21 million Bitcoin: a fixed point in the universe

Bitcoin’s supply is limited to 21 million BTC. This makes it the only absolutely limited asset that exists. How bitcoiners control the supply and what that has to do with chess.

Why it was 21 million BTC, of ​​all things, can only be speculated about. One possible explanation is the meme number 42 (from Douglas Adams “The Hitchhiker’s Guide to the Galaxy” of course) whose half is 21. But it could also have been pure arbitrariness that persuaded the anonymous Bitcoin father Satoshi Nakamoto to limit his digital peer-to-peer cash system to 21 million units.

Although they have led to some speculation, the motives are ultimately irrelevant. The only important thing is that there is this upper limit of 21 million BTC. Because with Bitcoin, humanity has an asset at hand for the first time, the offer of which is finite.

One can say it so clearly: The invention of digital scarcity is nothing less than a millennium innovation. There are goods that are also in short supply. Naturally limited raw materials such as gold or oil are examples of this. But if you expand your perspective beyond the boundaries of planet earth, suddenly the yellow precious metal is no longer rare. So there can only be an absolute scarcity in the digital space. But creating absolute, digital scarcity is not an easy undertaking. On the contrary.

The Bitcoin supply amount. Start date: May 27, 2021. Source: https://bitcoinvisuals.com/misc-future-supply.

The social layer enforces the limit

Bitcoin is only limited to 21 million coins because the network participants agree on it.
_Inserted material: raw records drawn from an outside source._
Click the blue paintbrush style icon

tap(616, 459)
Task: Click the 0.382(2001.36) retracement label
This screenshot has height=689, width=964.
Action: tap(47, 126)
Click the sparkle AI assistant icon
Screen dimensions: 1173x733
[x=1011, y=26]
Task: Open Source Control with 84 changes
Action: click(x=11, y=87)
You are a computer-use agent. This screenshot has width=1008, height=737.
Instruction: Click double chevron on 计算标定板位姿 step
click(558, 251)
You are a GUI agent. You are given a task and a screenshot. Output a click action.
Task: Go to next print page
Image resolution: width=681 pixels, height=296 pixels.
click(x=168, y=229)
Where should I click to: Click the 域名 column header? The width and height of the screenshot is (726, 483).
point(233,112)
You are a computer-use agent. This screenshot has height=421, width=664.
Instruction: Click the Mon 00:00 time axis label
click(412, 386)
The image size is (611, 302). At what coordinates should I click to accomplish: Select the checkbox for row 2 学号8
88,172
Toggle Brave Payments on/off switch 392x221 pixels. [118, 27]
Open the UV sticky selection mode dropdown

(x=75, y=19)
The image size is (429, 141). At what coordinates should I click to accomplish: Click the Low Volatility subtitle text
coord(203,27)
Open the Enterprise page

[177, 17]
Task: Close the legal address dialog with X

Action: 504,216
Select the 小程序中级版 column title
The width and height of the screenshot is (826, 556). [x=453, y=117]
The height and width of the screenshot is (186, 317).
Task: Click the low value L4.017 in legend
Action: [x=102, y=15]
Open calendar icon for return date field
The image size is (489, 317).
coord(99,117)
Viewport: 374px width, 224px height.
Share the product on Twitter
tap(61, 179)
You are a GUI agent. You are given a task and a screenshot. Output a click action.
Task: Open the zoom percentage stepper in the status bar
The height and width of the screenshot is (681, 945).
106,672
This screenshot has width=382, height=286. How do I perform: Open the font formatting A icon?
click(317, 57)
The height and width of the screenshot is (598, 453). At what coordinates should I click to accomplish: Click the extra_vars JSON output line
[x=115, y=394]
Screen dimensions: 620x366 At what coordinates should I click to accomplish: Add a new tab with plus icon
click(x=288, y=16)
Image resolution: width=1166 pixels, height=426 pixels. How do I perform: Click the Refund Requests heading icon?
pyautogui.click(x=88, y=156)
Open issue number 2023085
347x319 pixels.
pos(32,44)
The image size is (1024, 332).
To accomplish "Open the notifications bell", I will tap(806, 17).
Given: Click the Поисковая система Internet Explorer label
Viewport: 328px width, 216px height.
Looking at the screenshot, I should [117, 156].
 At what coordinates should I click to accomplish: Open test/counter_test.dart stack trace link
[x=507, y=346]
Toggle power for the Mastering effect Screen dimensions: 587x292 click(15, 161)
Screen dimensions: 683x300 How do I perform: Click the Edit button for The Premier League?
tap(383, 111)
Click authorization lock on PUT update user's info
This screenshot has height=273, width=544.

The original Satoshi code provides for the limit. But code can be changed. Therefore, in the end, it is not the code that is decisive for Bitcoin, but the social consensus on which the system is based. Because 21 million Bitcoin are ultimately just the rules of the game that Bitcoiners have agreed on. It would be no problem to create a coin, for example through a hard fork, the supply of which is limited to 20 million or less. However, this does not automatically make this coin tighter in the true sense of the word, since there are no players.

The chess game analogy is therefore popular among Bitcoiners. You can change the rules of the game of chess, but what is missing is the players. Chess is a game that has matured socially over centuries; its cultural significance is unique. Nobody would think of implementing a new set of rules.

The analogy is also good because it shows how long it actually takes to build social consensus. Chess, for example, has been established in Europe since the early 13th century – its tradition is probably much older in Asia and Persia.

Compared to that, Bitcoin is still in its infancy. Digital gold is only eleven years old – and has come astonishingly far for that time.

As mentioned, the limitation of the upper limit is only worth as much as the social class that enforces it. And this aspect is crucial.

A maximalist protective wall

Bitcoiners can use a full node to actively decide which protocol rules they want to follow. Hence the saying “Don’t trust, verify!“. There is 21 million BTC precisely because Bitcoiners chose to install the exact software that the limit provides. With money in particular, this aspect of decentralized control is crucial. After all, history has shown that the monopoly on the creation of money always has led to taking advantage or inflation. Control of the cash faucet is a too tempting tool to leave it untouched.

It is precisely this social protective layer that Bitcoiners form around their favorite money that is repeatedly disreputed as “toxic maximalism” in social media. The operation of full nodes and the defense of BTC content is exactly what gives digital gold its value. Michael Saylor sees it similarly:

I don’t want to hear that you want to get upset about the transaction fees and introduce smart contracts and change everything. […] I want to hear that you will defend the network to the death against someone who wants to break it or endanger it in any way,

Saylor let himself quote in an interview with Pomp.

And that’s exactly it: Bitcoin is limited to 21 million coins because there are a critical number of Bitcoiners who want just that and express their will through full nodes. It is this aspect of decentralization that makes Bitcoin perhaps the best store of value in human history.